Ukraine’s embattled anti-corruption commission has been investigating wrongdoing in the state-run defense production enterprise, a consortium of around 130 companies with close ties to the country’s president, according to documents and interviews.

The country’s National Anti-Corruption Bureau, an independent law-enforcement agency formed at the behest of the United States and European Union, and partly trained by the FBI, was targeted by a government campaign earlier this month intended to wipe out its independence. While the bureau survived, its investigations into UkrOboronProm, a sprawling concern with 80,000 employees, could put it back in the crosshairs.

These latest allegations come amid a decision by U.S. President Donald Trump’s administration to allow the export of lethal equipment to Ukraine, which is fighting Russia-backed separatists in the eastern Donbas region of the country. The State Department on Wednesday confirmed that it approved a commercial sale of sniper rifles and associated equipment to Ukraine.

Yet even as Ukraine obtains Western military equipment, its own defense industry remains mired in corruption.

A 2017 report written by the anti-corruption bureau, and provided to Foreign Policy, alleges that officials at UkrOboronProm siphoned off funds from a $39 million contract to supply parts for Antonov AN-32 aircraft to the Iraqi defense ministry.

UkrOboronProm, which has been trying to make inroads into the Western arms market, is often singled out as a prominent example of corruption that hurts Ukraine’s relationship with its most important supporters, and critics blame it for harming Ukrainian soldiers fighting Russian-backed forces in the east.

The documents show that the anti-corruption bureau was looking into two executives at UkrSpecExport, the concern’s export arm, and an Indian citizen living in Ukraine’s capital, Kiev, who allegedly transferred around $6 million to the bank account of a company, called Paramount General Trading, in the United Arab Emirates. The UAE-based company was supposed to acquire the spare parts, however, an investigation found that the company did not supply anything, and the parts were furnished from existing UkrOboronProm stock.

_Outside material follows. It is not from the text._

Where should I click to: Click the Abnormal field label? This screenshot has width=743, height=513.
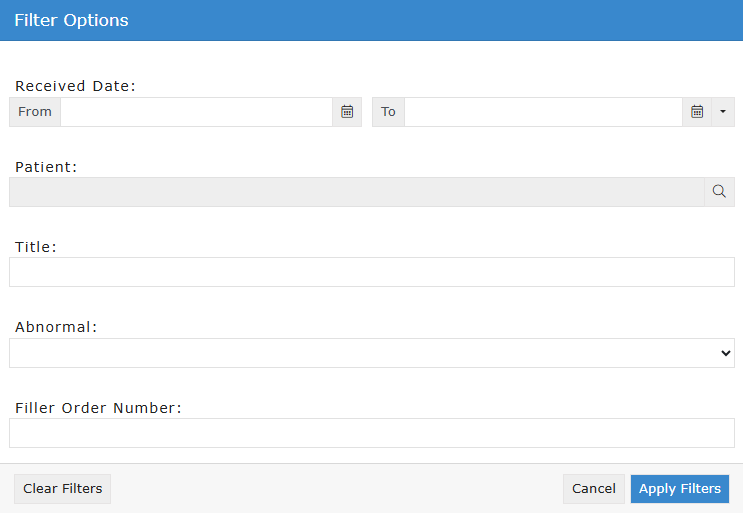pos(56,327)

The bureau concludes the “bank accounts were used … by UkrSpecExport officials for acts of corruption in connection with laundering of criminally obtained money.”

Efforts to to reach the individuals implicated in the fraud allegations were unsuccessful. Questions relayed through UkrOboronProm’s press office went unanswered.

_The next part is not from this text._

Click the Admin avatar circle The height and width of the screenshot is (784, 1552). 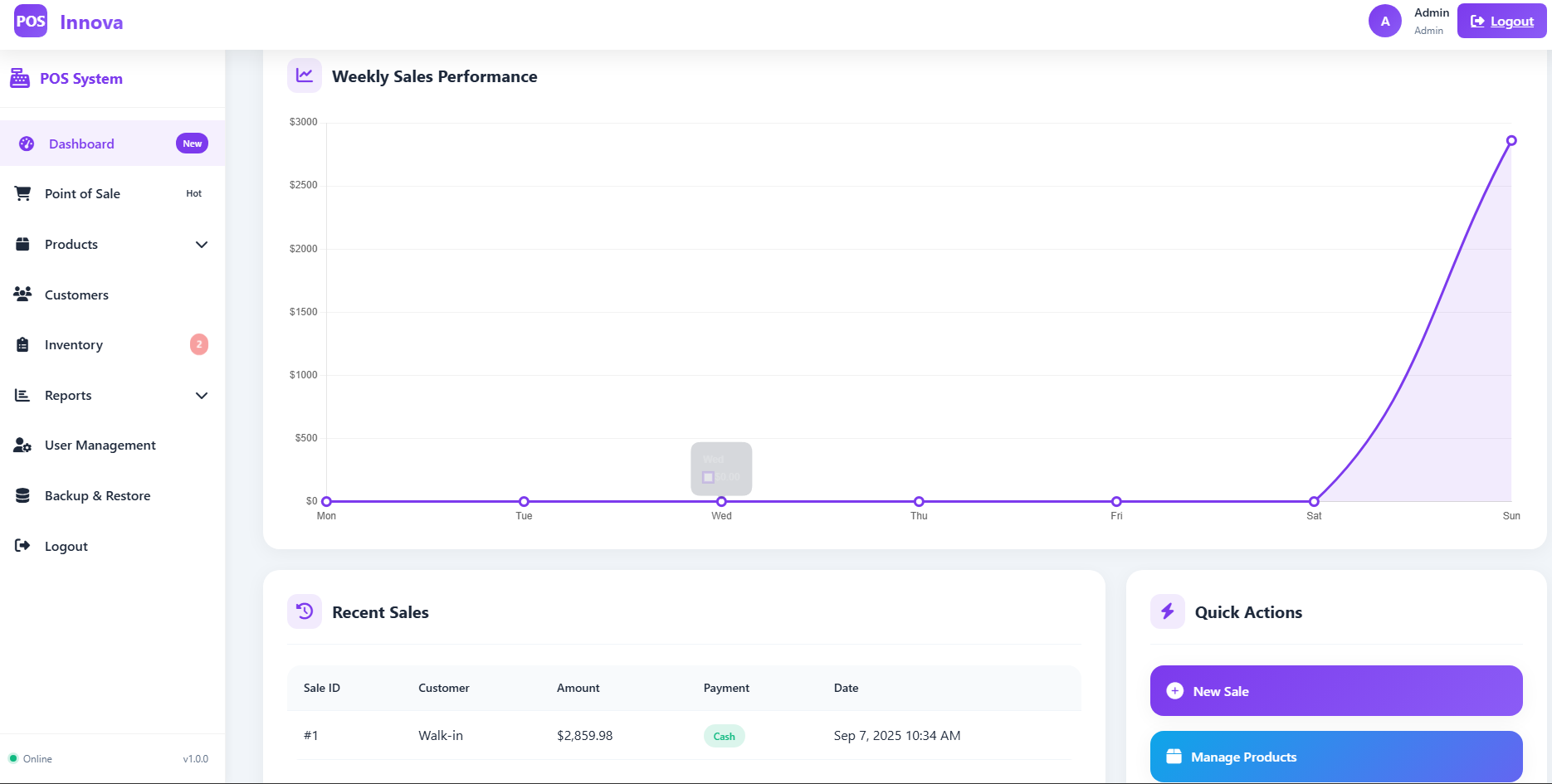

The anti-corruption bureau’s report states that detectives discovered some of the money from Paramount General Trading’s account was transferred to various other companies and bank accounts. For instance, a $140,000 payment was made to a Wells Fargo bank account belonging to a company called Aragon International Petroleum, whose beneficial owner was the daughter of one of the UkrSpecExport executives, according to the documents.